Waiver of ObamaCare Penalties: Further, both you and your infrastructure-approved employer get waivers from the ObamaCare penalties (up to two years, see details), meaning that the employer gets a "41 Hour" waiver, increasing the current threshold for mandated employer-provided healthcare coverage for any employee working 30 hours per week, up to a new temporary relaxed threshold pertaining to you personally of 41 hours per week, i.e., the employer may now hire you for a full 40-hour work week without having to be forced to also pay to provide healthcare coverage for you, and you also get a waiver for that year of the ObamaCare individual penalty so that your own healthcare decisions can be voluntary without threat of serious financial punishment. Make no mistake with this jobs program, as many employers, especially larger companies, will continue to offer healthcare plans to attract, and more importantly, to retain, their work forces. However, this program will alleviate the pressure and burden on small businesses to dramatically increase their hiring and company growth, which will be needed to support explosion of all such "feeder" industries for each of the 18 major types of infrastructure repairs and modernization targeted.
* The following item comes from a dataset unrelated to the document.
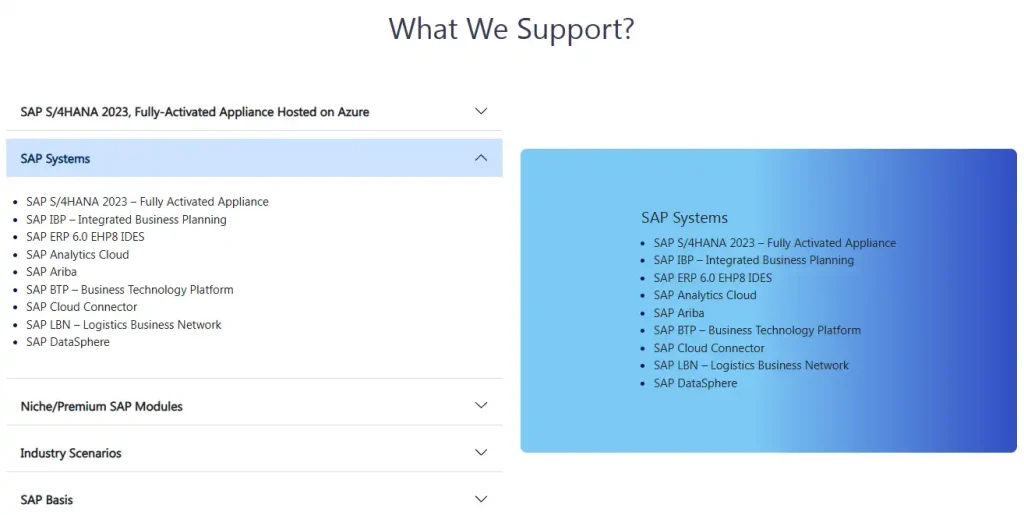Click SAP BTP item inside the blue card
Screen dimensions: 1024x515
(x=757, y=330)
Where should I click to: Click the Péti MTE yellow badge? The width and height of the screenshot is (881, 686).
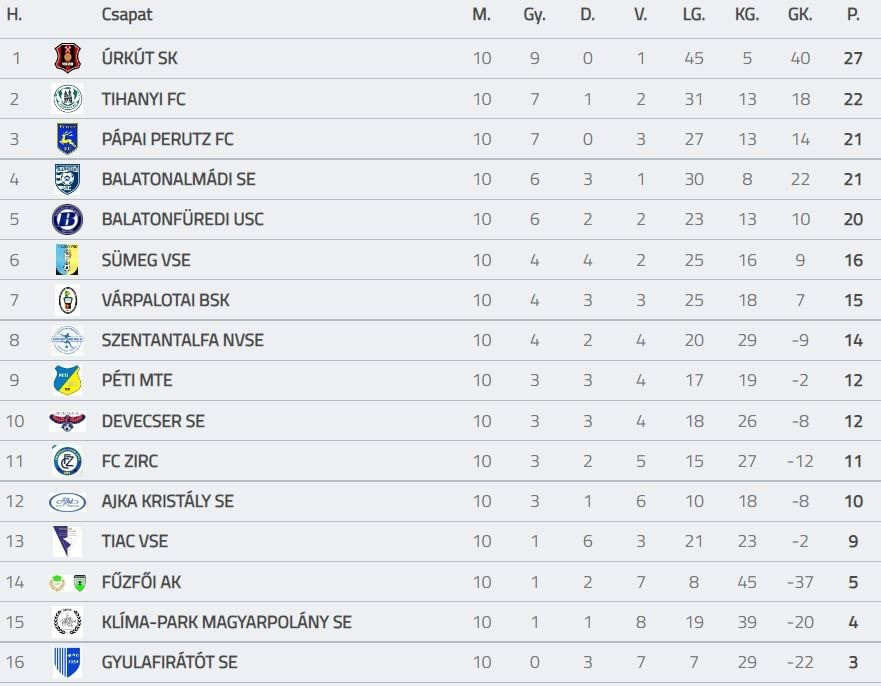67,380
You win all the way around, your employer wins big (and loves you for it), and America wins nationwide, with new infrastructure repairs everywhere, tens of millions more consumers earning more and spending more, and shoring up a strong and revitalized tax base which solves a myriad of economic issues to the healthy benefit of every American future.
Note: Team Trump may yet further tweak any program aspect, such as considerations for waiting periods, frequency of program availability, income and/or debt thresholds, and/or whatever else may enhance creation of jobs, household incomes, and other goals.